Postmodernism: a somewhat succinct (if a little simple) explanation. Featuring Tame Impala



Post-modernism is a very difficult thing to get your head around at first. What's worse, is it's a very difficult thing to keep under your belt. Once your memory of its meaning begins to dwindle, loses a little clarity, you find yourself clutching at straws trying to explain it to anyone who'll listen (as they make excuses and leave).

I was watching some concert footage from Reading the other day with a pal & came upon a good example of postmodernism; music.
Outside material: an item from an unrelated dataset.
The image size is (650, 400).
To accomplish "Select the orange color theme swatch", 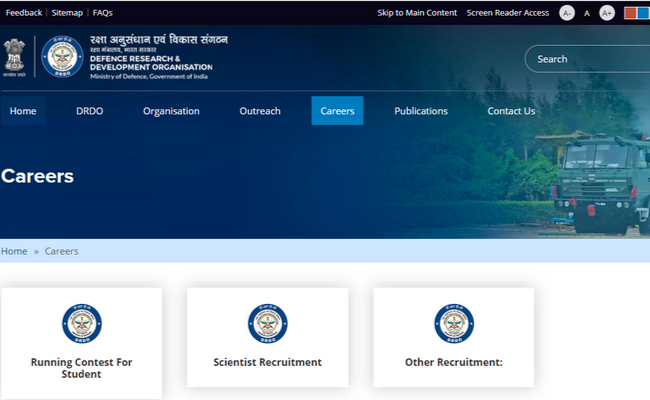I will click(630, 13).
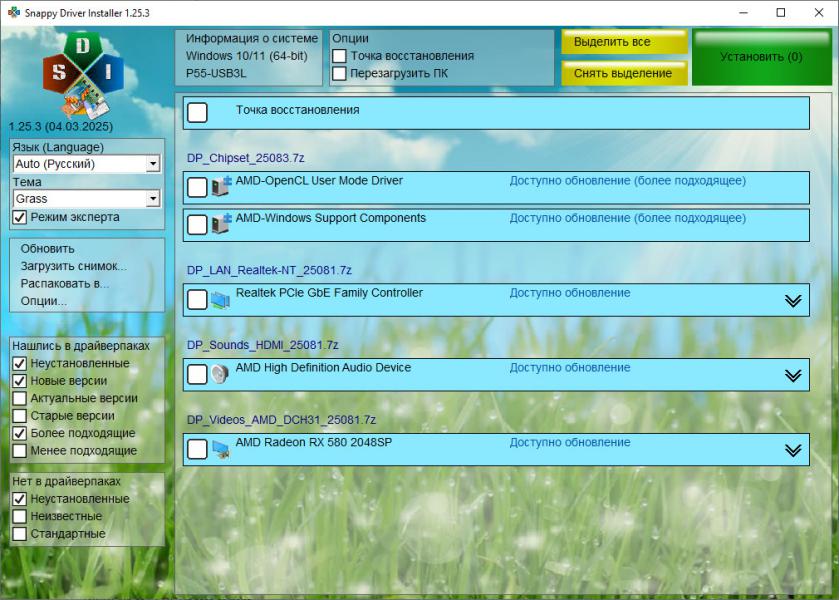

One band in particular, Tame Impala.



Whilst you watch 'em, ask yourself who they sound like; some early shouts, T-Rex, Cream (wait till it kicks in),  Pink Floyd/LedZep/Chemical Brothers and on top of that a voice that sounds like John Lennon. That's just from my knowledge pool but you get the jist, they sound like lots of different bands - but the main thing - when they want to. Each song is a pop-pastiche to different trends of music.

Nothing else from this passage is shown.